Provided data ->
=== Section Start ===
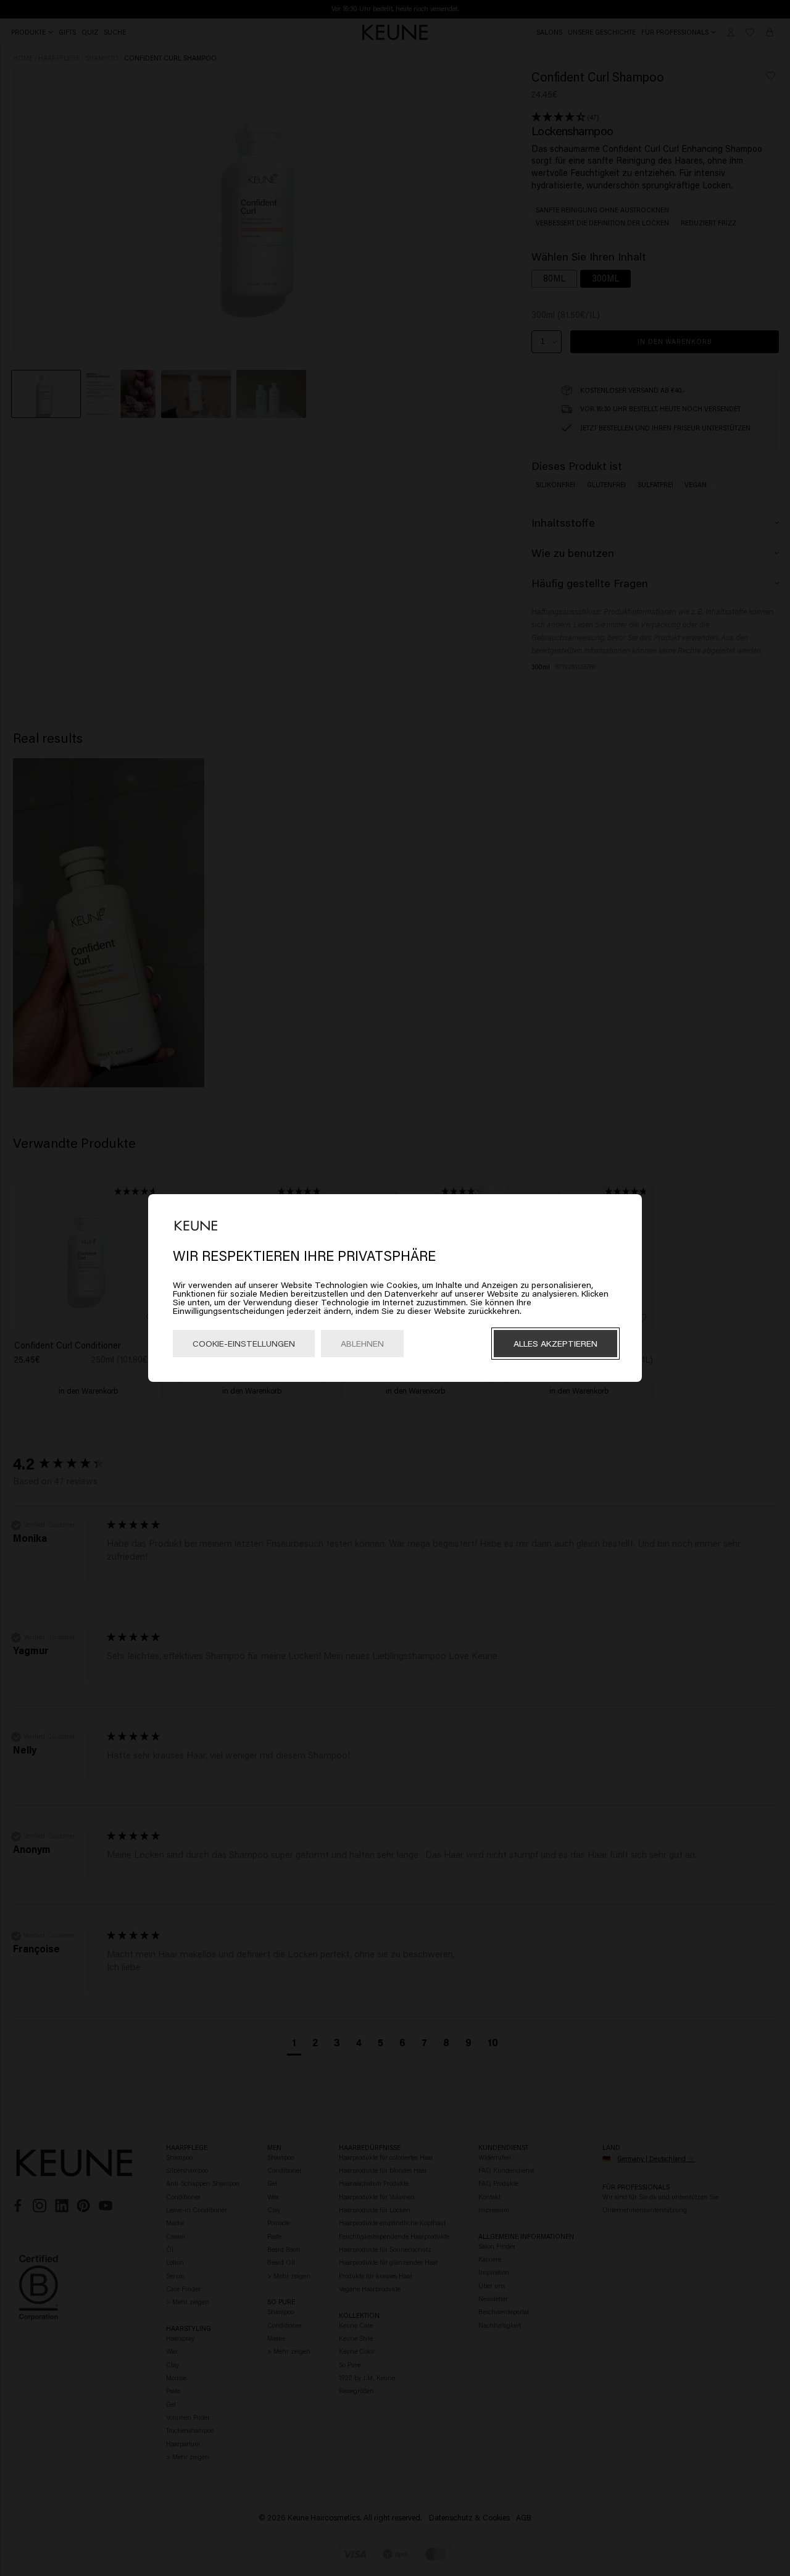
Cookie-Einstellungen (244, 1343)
=== Section End ===
=== Section Start ===
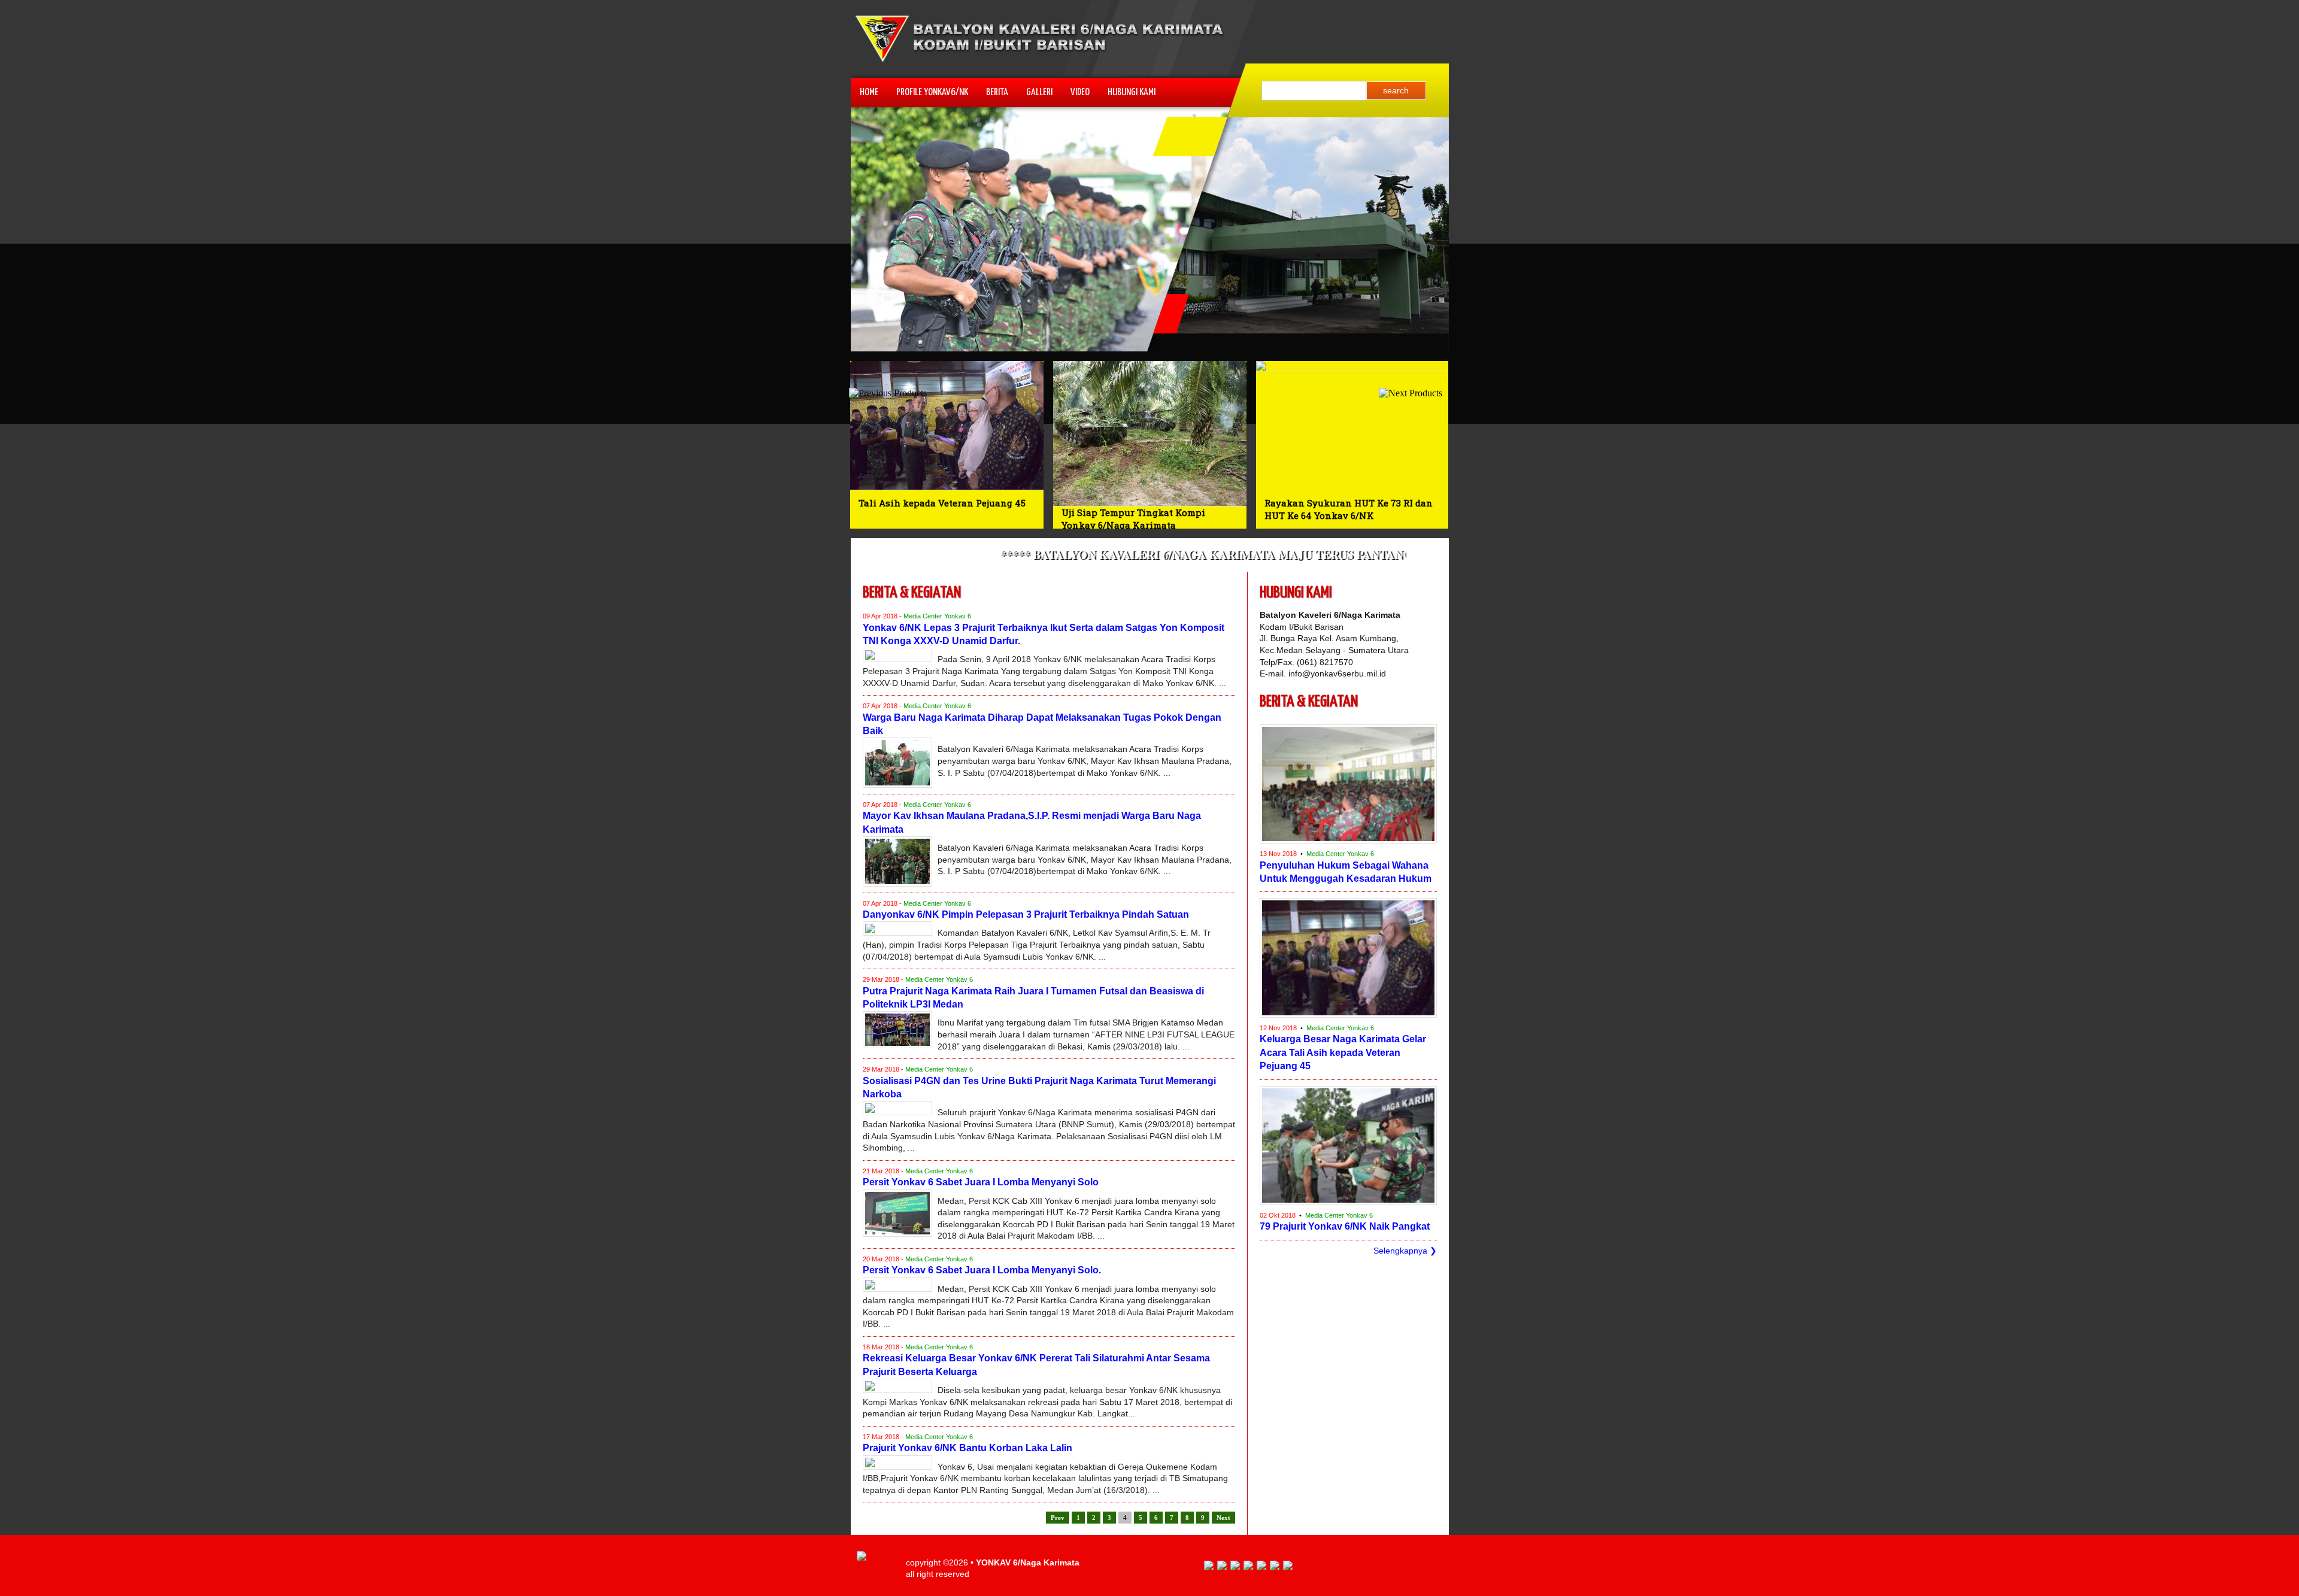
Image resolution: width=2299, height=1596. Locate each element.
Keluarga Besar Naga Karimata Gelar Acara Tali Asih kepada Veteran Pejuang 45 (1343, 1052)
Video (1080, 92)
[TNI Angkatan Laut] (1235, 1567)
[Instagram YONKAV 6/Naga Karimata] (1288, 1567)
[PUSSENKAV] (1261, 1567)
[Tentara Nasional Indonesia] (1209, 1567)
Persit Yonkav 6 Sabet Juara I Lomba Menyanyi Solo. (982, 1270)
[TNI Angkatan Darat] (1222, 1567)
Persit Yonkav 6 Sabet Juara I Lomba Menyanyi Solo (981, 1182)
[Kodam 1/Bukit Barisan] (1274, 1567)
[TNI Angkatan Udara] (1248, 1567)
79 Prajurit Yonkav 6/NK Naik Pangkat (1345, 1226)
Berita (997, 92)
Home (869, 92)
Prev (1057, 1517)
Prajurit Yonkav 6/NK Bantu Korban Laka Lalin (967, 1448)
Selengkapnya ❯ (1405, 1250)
=== Section End ===
Problem details -> Reproduce word for word the material above, beginning with the line that contains "Berita (997, 92)" and ending with the line that contains "Selengkapnya ❯ (1405, 1250)".

Solution to the exercise ->
Berita (997, 92)
Home (869, 92)
Prev (1057, 1517)
Prajurit Yonkav 6/NK Bantu Korban Laka Lalin (967, 1448)
Selengkapnya ❯ (1405, 1250)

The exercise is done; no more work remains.